▸ **Requirement**
Every line in the records below between the one holding "Email (562, 1614)" and the one holding "14 (216, 2118)", inclusive, is to be set down exactly; all other lines are to be left out.

+-------+

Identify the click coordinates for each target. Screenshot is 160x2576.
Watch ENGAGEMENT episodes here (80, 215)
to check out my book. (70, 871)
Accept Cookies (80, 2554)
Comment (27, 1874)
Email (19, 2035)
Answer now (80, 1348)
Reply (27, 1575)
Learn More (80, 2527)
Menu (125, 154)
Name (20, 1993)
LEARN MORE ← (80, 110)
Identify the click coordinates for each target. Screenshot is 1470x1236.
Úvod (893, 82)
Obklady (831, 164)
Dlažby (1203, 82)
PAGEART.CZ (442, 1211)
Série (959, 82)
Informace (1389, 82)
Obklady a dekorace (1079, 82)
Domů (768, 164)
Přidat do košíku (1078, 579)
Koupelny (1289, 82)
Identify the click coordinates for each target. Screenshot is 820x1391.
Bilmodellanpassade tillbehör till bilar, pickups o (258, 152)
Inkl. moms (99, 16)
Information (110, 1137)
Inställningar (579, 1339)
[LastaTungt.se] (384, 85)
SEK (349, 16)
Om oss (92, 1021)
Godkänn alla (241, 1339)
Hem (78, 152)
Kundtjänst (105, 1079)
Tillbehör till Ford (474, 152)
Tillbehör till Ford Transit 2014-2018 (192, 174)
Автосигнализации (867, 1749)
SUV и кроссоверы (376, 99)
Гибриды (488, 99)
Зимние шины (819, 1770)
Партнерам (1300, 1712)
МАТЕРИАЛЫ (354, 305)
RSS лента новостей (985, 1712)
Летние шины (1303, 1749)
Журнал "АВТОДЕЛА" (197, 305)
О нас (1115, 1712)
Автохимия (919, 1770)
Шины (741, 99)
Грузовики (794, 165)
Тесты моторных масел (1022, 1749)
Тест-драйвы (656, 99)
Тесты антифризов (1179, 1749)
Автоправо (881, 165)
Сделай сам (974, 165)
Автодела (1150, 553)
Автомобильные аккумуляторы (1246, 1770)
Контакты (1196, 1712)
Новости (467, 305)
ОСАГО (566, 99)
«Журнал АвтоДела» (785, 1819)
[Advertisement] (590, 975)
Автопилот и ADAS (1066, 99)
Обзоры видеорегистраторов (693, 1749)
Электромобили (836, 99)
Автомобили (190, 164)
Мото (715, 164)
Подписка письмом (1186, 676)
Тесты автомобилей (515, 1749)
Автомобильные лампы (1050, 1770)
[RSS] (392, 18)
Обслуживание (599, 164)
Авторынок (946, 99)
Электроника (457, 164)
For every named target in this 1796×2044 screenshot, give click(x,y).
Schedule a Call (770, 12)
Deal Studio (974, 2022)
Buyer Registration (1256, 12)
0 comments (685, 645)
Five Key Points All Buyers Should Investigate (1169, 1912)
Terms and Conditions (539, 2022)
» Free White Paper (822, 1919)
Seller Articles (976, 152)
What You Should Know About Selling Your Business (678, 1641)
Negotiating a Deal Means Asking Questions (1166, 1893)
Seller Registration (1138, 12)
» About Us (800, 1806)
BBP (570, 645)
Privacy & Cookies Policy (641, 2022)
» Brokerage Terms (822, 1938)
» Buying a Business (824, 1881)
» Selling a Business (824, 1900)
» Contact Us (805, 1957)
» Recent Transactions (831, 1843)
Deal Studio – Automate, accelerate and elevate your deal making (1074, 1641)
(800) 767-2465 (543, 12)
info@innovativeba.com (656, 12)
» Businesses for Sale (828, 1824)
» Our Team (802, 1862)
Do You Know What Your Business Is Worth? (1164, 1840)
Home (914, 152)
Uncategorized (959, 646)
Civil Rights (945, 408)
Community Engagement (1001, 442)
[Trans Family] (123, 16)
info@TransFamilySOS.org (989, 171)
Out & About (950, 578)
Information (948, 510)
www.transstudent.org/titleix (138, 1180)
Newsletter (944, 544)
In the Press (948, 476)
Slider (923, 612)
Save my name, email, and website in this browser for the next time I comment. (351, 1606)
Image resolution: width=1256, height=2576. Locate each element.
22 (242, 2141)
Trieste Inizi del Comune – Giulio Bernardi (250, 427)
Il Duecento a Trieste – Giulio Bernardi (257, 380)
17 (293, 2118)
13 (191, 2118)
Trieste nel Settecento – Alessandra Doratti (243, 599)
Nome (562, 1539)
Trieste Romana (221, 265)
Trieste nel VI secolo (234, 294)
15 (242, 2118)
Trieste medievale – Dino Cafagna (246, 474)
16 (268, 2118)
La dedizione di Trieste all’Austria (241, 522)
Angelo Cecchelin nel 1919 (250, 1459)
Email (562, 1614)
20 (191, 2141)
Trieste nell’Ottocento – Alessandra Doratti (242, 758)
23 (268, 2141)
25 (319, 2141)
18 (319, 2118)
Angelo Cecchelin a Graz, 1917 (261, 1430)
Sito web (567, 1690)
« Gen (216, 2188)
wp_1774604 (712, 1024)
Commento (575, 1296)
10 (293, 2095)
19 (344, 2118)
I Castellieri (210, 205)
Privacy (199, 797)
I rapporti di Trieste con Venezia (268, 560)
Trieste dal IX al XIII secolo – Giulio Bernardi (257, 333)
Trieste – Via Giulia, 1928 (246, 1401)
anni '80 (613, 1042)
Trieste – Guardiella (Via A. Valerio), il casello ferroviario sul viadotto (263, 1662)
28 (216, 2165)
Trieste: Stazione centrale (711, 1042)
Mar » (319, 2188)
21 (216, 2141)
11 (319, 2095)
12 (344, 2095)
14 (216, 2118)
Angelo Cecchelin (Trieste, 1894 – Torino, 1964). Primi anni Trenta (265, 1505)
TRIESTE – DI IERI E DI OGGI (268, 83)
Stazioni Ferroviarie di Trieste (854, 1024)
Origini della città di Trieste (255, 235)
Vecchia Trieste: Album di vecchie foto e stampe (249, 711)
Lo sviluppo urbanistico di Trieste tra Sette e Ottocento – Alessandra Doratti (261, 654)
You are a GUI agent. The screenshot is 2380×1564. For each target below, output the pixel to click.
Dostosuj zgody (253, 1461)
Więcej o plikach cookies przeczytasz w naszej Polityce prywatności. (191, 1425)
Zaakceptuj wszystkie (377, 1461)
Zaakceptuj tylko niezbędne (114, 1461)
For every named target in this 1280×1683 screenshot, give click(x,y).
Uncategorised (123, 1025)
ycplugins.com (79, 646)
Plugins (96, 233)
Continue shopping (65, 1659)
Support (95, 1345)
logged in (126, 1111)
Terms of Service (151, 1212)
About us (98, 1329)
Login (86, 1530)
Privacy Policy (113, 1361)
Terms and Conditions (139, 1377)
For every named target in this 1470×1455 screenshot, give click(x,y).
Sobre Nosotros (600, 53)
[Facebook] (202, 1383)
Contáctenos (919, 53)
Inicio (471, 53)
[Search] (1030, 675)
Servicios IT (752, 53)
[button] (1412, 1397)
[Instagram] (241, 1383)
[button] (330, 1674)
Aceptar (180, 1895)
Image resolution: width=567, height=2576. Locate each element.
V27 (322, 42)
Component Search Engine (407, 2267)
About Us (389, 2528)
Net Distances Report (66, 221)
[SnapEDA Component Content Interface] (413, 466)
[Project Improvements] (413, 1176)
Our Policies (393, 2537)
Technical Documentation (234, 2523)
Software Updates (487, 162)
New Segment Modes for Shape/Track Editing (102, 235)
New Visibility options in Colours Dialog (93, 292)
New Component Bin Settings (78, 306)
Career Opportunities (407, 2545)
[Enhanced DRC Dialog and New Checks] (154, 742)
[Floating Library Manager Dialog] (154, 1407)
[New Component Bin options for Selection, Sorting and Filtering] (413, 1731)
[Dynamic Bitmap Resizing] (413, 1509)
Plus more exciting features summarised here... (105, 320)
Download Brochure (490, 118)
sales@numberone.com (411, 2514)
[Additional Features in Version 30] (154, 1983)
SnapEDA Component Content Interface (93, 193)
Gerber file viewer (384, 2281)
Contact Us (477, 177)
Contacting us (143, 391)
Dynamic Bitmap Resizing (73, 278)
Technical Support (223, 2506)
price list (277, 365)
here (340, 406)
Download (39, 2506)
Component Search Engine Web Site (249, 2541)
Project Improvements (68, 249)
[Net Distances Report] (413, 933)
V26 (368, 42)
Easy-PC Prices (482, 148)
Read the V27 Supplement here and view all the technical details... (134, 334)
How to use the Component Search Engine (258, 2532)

+-------+

▸ **Answer section**
Email (562, 1614)
20 (191, 2141)
Trieste nell’Ottocento – Alessandra Doratti (242, 758)
23 (268, 2141)
25 (319, 2141)
18 (319, 2118)
Angelo Cecchelin a Graz, 1917 (261, 1430)
Sito web (567, 1690)
« Gen (216, 2188)
wp_1774604 (712, 1024)
Commento (575, 1296)
10 (293, 2095)
19 (344, 2118)
I Castellieri (210, 205)
Privacy (199, 797)
I rapporti di Trieste con Venezia (268, 560)
Trieste dal IX al XIII secolo – Giulio Bernardi (257, 333)
Trieste – Via Giulia, 1928 (246, 1401)
anni '80 (613, 1042)
Trieste – Guardiella (Via A. Valerio), il casello ferroviario sul viadotto (263, 1662)
28 (216, 2165)
Trieste: Stazione centrale (711, 1042)
Mar » (319, 2188)
21 (216, 2141)
11 (319, 2095)
12 (344, 2095)
14 (216, 2118)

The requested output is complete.